Rent to Buy can be considered as a funding source and a real estate niche. First home buyers with no chance of landing a traditional bank loan will find it attractive as a potential funding source. No matter how you look at Rent to Buy, the basic concept is quite easy to understand.

For those thinking of going down the traditional route to home ownership by way of securing a bank loan to finance the purchase, you’ll need a good credit score, a sizeable deposit, plus proven ability to repay the loan. This will be a challenge for many people for a variety of reasons.

However, there are numerous alternatives to bank loans which give buyers who are not financially stable a chance of owning a house. Rent to Buy is one of these. Also known as Rent to Own, Option to Buy, Lease Option and Lease Purchase. Note – there can be important differences between each of them, so it is best practice for a real estate attorney to look over the terms of any agreement you may enter into.

What is Rent to Buy?

It's a kind of contract where you agree to lease a house for a specific time until a mortgage is secured to pay out the purchase amount, enabling you to gain ownership. The time involved varies but is usually for between one year and five years. The buyer enters into a standard rental agreement with an option to buy which gives them the right to buy after the agreed period.

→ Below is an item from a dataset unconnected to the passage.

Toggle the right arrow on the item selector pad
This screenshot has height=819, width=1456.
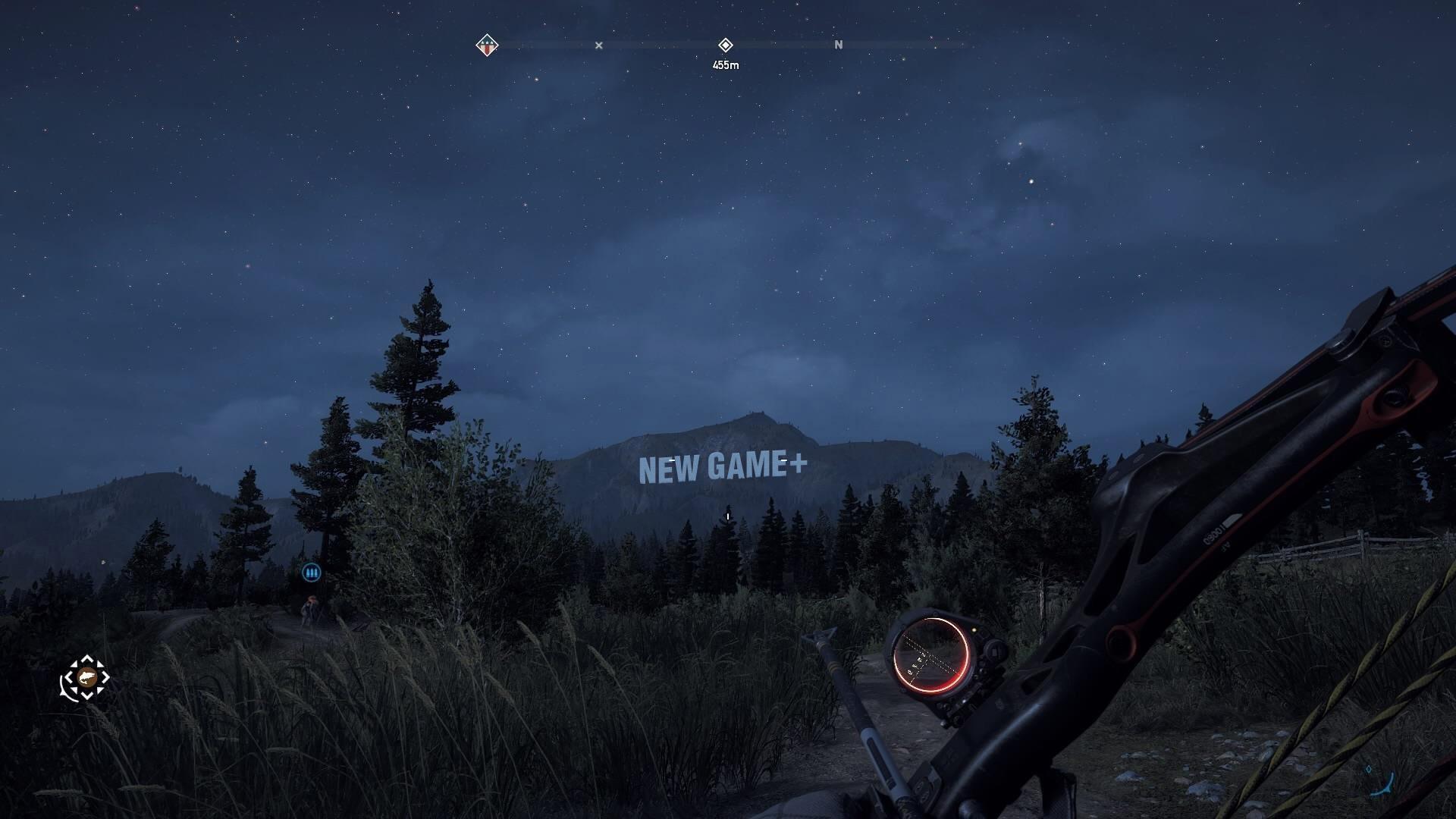pos(107,679)
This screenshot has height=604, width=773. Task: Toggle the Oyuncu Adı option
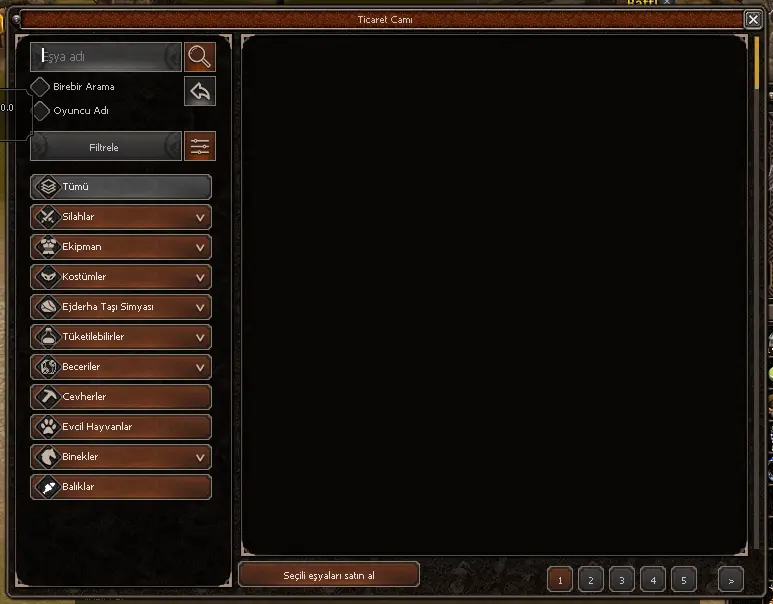pyautogui.click(x=41, y=111)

How Does Rent to Buy Work?

The contract between the buyer and the seller will involve a standard rental agreement and the option to buy.  A non-refundable deposit or option fee (typically five or ten percent) is required by the seller and this will count towards the purchase price of the house when the buyer secures a mortgage. During the rental period, the buyer should be building up a good record of paying on time which will help to secure a mortgage. Once a mortgage is obtained and the owner paid in full, the property’s title and deed will be transferred to the buyer.

Throughout the rental period, the buyer pays rent which in most cases will be above the market average. A portion of the rent, around 25%, should be applied to the end purchase price. This percentage needs to be negotiated by the buyer and seller prior to signing anything.

Main Negotiation Points

Remember, nothing should be signed until all points are agreed to by both parties.

  1. Purchase Price

You can use the home's current value or it’s predicted value when the buyer should have obtained a mortgage to complete the purchase. The predicted value might be current value plus five%.

2. Non-Refundable Fees

The buyer pays a fee to the current owner and this is non-refundable. This I called an option fee and gives you the option to buy the property at a specific date in the future. The fee is negotiated between the parties and is usually 1% to 5% of the purchase price but can be higher.

3. Lease Option vs. Lease Purchase

Be aware of the two types of a rent-to-buy agreements.

  1. Lease Option: This gives you the right to buy the property, but you are not under any obligation to buy. You may decide not to buy when the lease ends. The option will expire and you can move on and not pay any further rent. 
  2. Lease-Purchase: With this agreement, you are legally obligated to purchase the house even if you are unable, or unwilling, to buy the property. The seller can sue you for this.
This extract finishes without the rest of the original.